Task objective:
Find the line with "Finance (445, 951)" in the entries below. Repeat it, every following line, and the line with "[DMCC Condemns Force", exactly and with nothing added.

======

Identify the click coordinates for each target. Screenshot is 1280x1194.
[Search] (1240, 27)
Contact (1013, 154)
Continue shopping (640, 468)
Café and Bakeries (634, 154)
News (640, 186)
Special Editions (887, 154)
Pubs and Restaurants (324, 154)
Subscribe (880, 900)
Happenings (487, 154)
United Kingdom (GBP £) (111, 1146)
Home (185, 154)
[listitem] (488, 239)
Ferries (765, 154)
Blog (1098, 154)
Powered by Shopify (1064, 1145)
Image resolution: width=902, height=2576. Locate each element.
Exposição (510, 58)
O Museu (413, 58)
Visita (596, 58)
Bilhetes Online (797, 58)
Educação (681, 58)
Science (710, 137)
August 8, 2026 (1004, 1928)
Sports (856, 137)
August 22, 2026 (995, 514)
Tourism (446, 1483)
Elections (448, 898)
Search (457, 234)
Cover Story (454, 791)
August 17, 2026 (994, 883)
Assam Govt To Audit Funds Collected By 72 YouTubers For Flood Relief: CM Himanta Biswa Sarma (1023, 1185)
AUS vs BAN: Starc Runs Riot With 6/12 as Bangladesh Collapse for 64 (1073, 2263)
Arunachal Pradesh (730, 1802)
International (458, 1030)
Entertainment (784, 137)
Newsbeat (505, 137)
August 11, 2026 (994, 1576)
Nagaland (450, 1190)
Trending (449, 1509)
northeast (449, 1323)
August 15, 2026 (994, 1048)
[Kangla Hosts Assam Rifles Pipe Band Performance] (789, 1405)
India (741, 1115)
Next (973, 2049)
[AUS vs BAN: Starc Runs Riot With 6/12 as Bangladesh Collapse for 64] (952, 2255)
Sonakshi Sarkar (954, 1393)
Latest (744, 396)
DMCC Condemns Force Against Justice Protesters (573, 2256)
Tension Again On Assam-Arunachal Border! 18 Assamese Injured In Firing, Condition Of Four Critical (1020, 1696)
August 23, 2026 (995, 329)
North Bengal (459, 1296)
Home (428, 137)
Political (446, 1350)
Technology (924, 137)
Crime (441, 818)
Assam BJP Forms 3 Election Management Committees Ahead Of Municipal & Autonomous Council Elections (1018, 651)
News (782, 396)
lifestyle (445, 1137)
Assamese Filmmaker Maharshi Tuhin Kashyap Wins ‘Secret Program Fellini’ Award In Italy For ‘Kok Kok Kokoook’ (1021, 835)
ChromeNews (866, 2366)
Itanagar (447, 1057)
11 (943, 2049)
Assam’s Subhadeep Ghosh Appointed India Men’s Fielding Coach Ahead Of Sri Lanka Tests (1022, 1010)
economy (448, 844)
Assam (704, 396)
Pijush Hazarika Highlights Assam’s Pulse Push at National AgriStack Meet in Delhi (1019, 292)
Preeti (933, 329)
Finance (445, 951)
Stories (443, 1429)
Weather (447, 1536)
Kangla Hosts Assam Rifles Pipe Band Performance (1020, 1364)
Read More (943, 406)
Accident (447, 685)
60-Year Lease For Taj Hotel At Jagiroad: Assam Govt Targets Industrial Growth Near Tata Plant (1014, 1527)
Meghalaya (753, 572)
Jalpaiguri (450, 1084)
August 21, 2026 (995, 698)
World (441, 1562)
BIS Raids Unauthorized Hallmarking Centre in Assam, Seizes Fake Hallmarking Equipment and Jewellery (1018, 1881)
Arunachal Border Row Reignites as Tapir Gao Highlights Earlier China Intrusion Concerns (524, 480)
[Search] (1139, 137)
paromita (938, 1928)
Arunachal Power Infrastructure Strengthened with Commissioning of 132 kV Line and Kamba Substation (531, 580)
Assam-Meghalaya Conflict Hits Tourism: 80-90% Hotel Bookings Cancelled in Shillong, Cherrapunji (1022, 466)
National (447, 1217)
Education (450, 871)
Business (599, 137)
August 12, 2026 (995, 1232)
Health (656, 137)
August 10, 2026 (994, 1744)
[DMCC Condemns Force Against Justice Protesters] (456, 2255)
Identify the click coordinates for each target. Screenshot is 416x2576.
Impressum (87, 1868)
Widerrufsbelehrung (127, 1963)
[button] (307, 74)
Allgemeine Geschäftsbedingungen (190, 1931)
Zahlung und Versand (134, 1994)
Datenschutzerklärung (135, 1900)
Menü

======

Solution below:
Finance (445, 951)
Stories (443, 1429)
Weather (447, 1536)
Kangla Hosts Assam Rifles Pipe Band Performance (1020, 1364)
Read More (943, 406)
Accident (447, 685)
60-Year Lease For Taj Hotel At Jagiroad: Assam Govt Targets Industrial Growth Near Tata Plant (1014, 1527)
Meghalaya (753, 572)
Jalpaiguri (450, 1084)
August 21, 2026 (995, 698)
World (441, 1562)
BIS Raids Unauthorized Hallmarking Centre in Assam, Seizes Fake Hallmarking Equipment and Jewellery (1018, 1881)
Arunachal Border Row Reignites as Tapir Gao Highlights Earlier China Intrusion Concerns (524, 480)
[Search] (1139, 137)
paromita (938, 1928)
Arunachal Power Infrastructure Strengthened with Commissioning of 132 kV Line and Kamba Substation (531, 580)
Assam-Meghalaya Conflict Hits Tourism: 80-90% Hotel Bookings Cancelled in Shillong, Cherrapunji (1022, 466)
National (447, 1217)
Education (450, 871)
Business (599, 137)
August 12, 2026 (995, 1232)
Health (656, 137)
August 10, 2026 (994, 1744)
[DMCC Condemns Force Against Justice Protesters] (456, 2255)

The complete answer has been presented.